Trying to understand parsing of list item

I’m implementing a commonmark parser and I’ve got one case where I parse a construct differently to the reference implementations. The simplest case is

*
a

which my code parses as <ul><li>a</li></ul>, but the reference parses as <ul><li></li></ul><p>a</p> - i.e. the a is not getting treated as a lazy-continuation line.

I had thought that since

*
   a

parses as <ul><li>a</li></ul>, the lazy-continuation rule would result in my behaviour.
What am I missing? Is it that while a could be paragraph continuation text (if we changed the previous line), since it does not actually continue a paragraph we disallow it?

1 Like

Lazy continuation only applies to paragraphs. The a is the start of a paragraph, not the continuation of one. Also, you cannot start a paragraph lazily, only continue one started with the proper indentation (in the case of list items, or properly prefixed in the case of block quotes). Here a paragraph is started within a list item, and continues lazily:

* z
a

(you can quickly test all my examples with the online CommonMark demo)

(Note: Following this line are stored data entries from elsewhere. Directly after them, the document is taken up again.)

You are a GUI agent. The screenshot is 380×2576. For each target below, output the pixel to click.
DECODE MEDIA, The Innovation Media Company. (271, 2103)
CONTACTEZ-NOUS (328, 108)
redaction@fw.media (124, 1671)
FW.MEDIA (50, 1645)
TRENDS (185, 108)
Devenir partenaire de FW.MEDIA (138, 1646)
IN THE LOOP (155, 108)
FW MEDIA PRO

In both your examples, the list item does not start with a paragraph, but a blank line. See point 3 under List Items in the spec (starts right above example 248). A list item is allowed to start with at most one blank line. Here is a list item starting with a blank line, then continuing with a properly indented paragraph start, the single z, which then continues lazily with the unindented a:

* 
  z
a

It is the paragraph that continues lazily, not the list item. Here the list item does not lazily continue with the paragraph b :

* 
  z
a

b

Here the list item does continue with the paragraph b c:

* 
  z
a

  b
c

@drmikeando, you should execute the spec as a test suite against your implementation. In fact, the spec is designed for such use, as the reference implementation demonstrates. I’m pretty sure doing so would have more or less let you know what I explained above.

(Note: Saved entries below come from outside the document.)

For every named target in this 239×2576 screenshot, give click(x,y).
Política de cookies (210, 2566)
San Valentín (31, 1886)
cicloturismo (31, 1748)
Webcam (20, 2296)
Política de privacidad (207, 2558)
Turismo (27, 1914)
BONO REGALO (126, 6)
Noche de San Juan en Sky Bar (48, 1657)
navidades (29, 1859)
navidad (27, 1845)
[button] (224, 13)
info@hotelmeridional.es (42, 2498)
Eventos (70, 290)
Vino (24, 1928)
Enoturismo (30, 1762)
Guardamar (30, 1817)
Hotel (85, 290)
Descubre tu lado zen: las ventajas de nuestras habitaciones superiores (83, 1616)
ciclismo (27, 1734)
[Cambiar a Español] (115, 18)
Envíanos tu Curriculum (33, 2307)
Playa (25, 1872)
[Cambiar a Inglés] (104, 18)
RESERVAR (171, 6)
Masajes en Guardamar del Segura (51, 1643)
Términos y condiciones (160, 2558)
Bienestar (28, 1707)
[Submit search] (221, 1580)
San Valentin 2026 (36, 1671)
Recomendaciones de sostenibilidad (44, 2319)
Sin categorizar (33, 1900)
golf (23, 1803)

@jgm, does it make sense to break out the topic of Lazy Paragraph Continuation in the spec into a dedicated section? Currently its explanation is scattered around the spec. Spec links to “Lazy Continuation Lines” point to this section under List items, which in turn references “paragraph continuation text” with a link to a section under Block quotes. The closest thing the spec has to a generalized notion of lazy paragraph continuation is within the Appendix on parsing under Phase 1: block structure.

1 Like

@vas Thanks for the clarification - it explains the behaviuor I’m seeing perfectly. My implementation is being run against the spec. But it’s still a work in progress. I’m also fuzz testing against another implementation, which allows me to smaller failure cases - which is what threw that example up.